Responsabilité organisationnelle
Les mesures proposées pour prévenir les problèmes de santé mentale et y parer continuent d’interpeller davantage la responsabilité individuelle plutôt que la responsabilité collective et organisationnelle. «Les programmes de gestion du stress, la psychothérapie et le traitement pharmacologique, parfois utiles mais généralement insuffisants, représentent encore les principales réponses sociales à ces problèmes», observe Gilles Dupuis.
Compter sur la possibilité d’un retour progressif, disposer d’un horaire flexible, accomplir des tâches moins lourdes, bénéficier du soutien de ses supérieurs et de ses collègues, ainsi que de la collaboration entre les intervenants internes et externes du milieu de travail sont des facteurs qui appellent à la responsabilité organisationnelle et favorisent la réussite du retour au travail.

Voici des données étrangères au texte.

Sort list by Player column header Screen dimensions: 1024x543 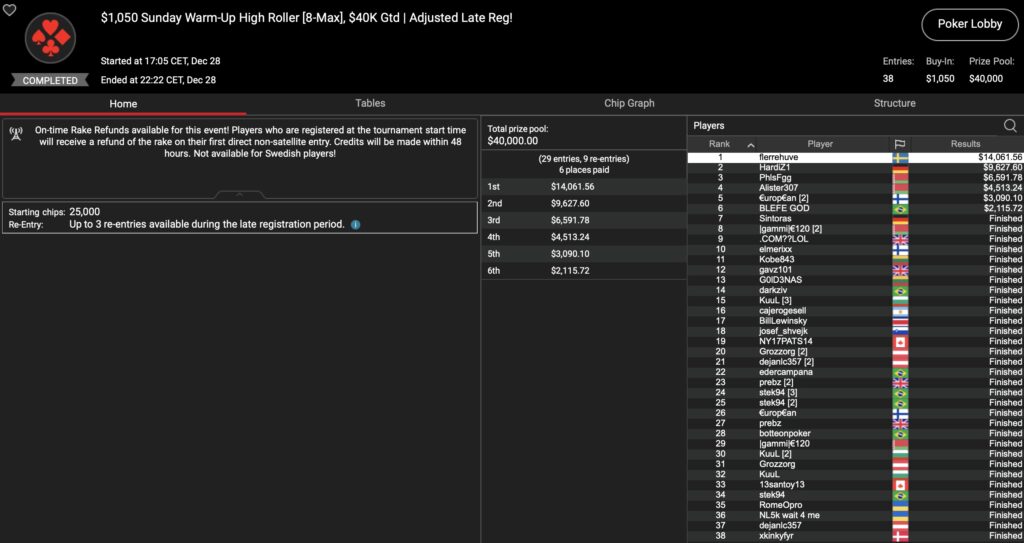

Représentations médiatiques
En s’appuyant sur l’analyse documentaire d’un corpus d’articles tirés de la presse écrite, les chercheurs ont consacré la dernière partie de leur ouvrage aux représentations sociales de la maladie mentale véhiculées dans les médias, lesquelles contribueraient, selon eux, à alimenter la stigmatisation ou la discrimination.
«Les médias ont tendance à poser sur la maladie mentale un regard déformé, voire sensationnaliste, en introduisant un lien non fondé entre folie et dangerosité, affirme Henri Dorvil. On sait pourtant que les personnes atteintes de troubles mentaux sont plus dangereuses pour elles-mêmes que pour leur entourage. Moins de 3 % des actes de violence sont commis par des personnes ayant des troubles de santé mentale.»

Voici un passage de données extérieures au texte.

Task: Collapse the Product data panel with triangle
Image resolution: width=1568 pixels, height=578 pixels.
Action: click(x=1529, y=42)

Calcul et gestion du risque
Nous vivons dans une société obsédée par le calcul et la gestion du risque, ce qui affecte notre rapport à l’anormalité et à la déviance sociale, rappellent les deux professeurs. Dans le traitement des affaires criminelles, écrivent-ils, les médias aiment ainsi braquer les projecteurs sur les comportements déviants, inusités et étranges. Lorsque les accusés viennent de conditions modestes, le traitement journalistique porte davantage sur les comportements hors normes et déviants, en des termes dépréciatifs et sans effort de contextualisation. Mais quand il s’agit d’accusés occupant une position élevée dans l’échelle sociale, comme le cardiologue Guy Turcotte, les propos sont plus conciliants et moins négatifs.

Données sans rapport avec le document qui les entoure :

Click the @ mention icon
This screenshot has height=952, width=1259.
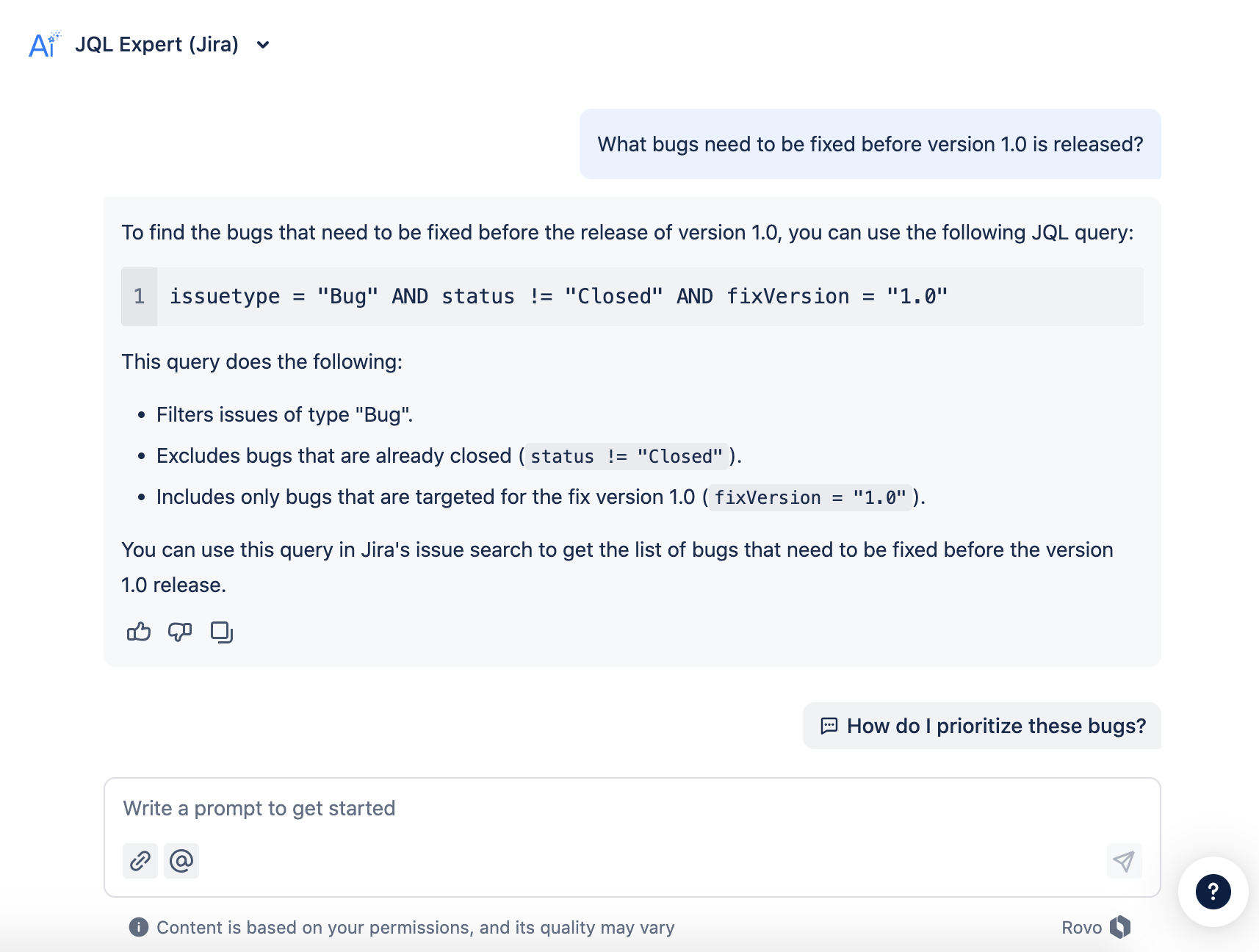181,860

Les préjugés à l’égard des troubles de santé mentale perdurent malgré les campagnes publiques de sensibilisation. «Défaire les préjugés, en particulier ceux concernant la santé mentale, est un travail de longue haleine, notamment parce que ces préjugés sont ancrés dans le sens commun et dans le domaine de l’affectif, souligne Gilles Dupuis. Les messages ayant le plus d’impact sont ceux mettant en scène des personnalités connues – comédiens, athlètes, politiciens – qui racontent comment elles sont parvenues à surmonter leurs problèmes. Cela permet de “re-normaliser” la maladie mentale et de montrer qu’il est possible de composer avec elle.»